La Cour des comptes a rendu public, le 11 février 2015, son rapport public annuel. Chargée de faire ses observations, notamment sur les dépenses publiques, elle émet aussi des recommandations sur différentes problématiques, comme elle vient de le faire au sujet du chômage partiel.

Même si elle reconnait que la réforme du chômage partiel – maintenant appelée activité partielle – est une bonne chose (elle avait d'ailleurs formulé des recommandations à ce sujet dans des précédents rapports), elle déplore que le dispositif ne soit pas suffisamment utilisé par les entreprises, et notamment les TPE et PME.

Elle soulève que le nouveau dispositif de l'activité partielle est désormais plus attractif pour les employeurs, en raison notamment de la baisse de son coût puisque la rémunération des salariés est fixée à un niveau moindre qu'avant (70% de la rémunération brute contre 75%) et de la suppression des cas dans lesquels le reste à charge de l'employeur apparaissait particulièrement élevé (il est désormais nul pour un salaire au niveau du Smic et fixé à 31% pour une rémunération égale à 3 fois le Smic).

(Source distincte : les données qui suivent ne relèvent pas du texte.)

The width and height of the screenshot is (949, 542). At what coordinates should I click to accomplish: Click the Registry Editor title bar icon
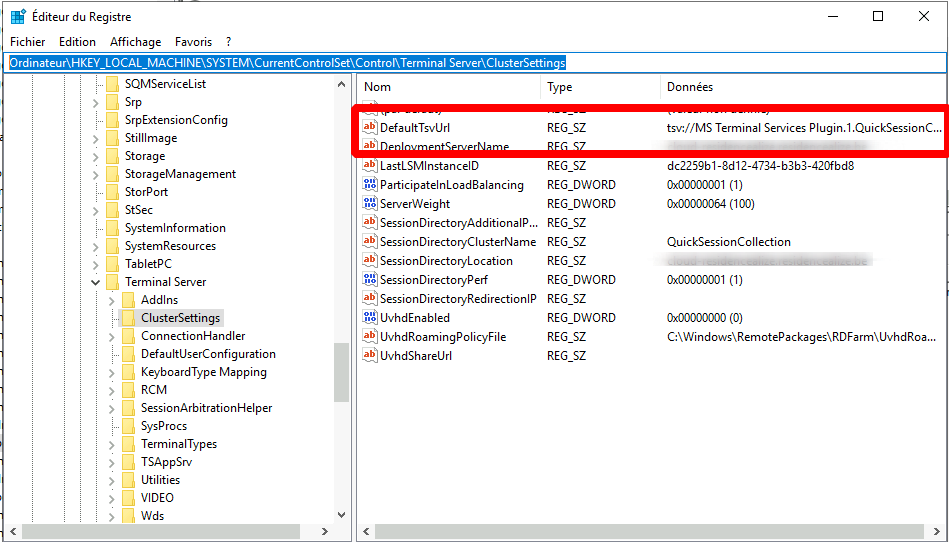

Malgré la mise en place de ces nouvelles dispositions, ainsi que d'un allègement des procédures administratives, la Cour des comptes recommande au Gouvernement de promouvoir davantage la mise en place de l'activité partielle auprès des petites entreprises qui connaissent des difficultés économiques passagères.

En effet, les TPE et PME semblent être plus hésitantes à utiliser le dispositif. Par exemple, en 2012, les établissements de moins de 250 salariés appartenant au secteur de l'industrie (secteur qui  représente encore près de 3/4 des heures chômées) ont représenté 5% du total des heures rémunérées des salariés du secteur privé (contre 45% pour ceux qui emploient un effectif supérieur).

Selon la Cour des comptes, la présence moins importante de spécialistes de la gestion des ressources humaines et une capacité limitée à anticiper les fluctuations d'activité seraient à l'origine de ce faible recours à l'activité partielle.

"Info-plus" Les formalités préalables à la mise en œuvre de l'activité partielle

L'employeur dont l'entreprise connait des difficultés économiques peut faire une demande de recours d'activité partielle pour ses salariés.

Il adresse sa demande au Préfet du département dans lequel l'établissement concerné par les difficultés est implanté.

La demande déposée doit contenir plusieurs mentions :

  • les motifs justifiant le recours à l'activité partielle ;
  • la période prévisible de sous activité ;
  • le nombre de salariés concernés par la mise au chômage.

L'employeur accompagne sa demande de l'avis du comité d'entreprise, ou des délégués du personnel s'il n'y a pas de CE.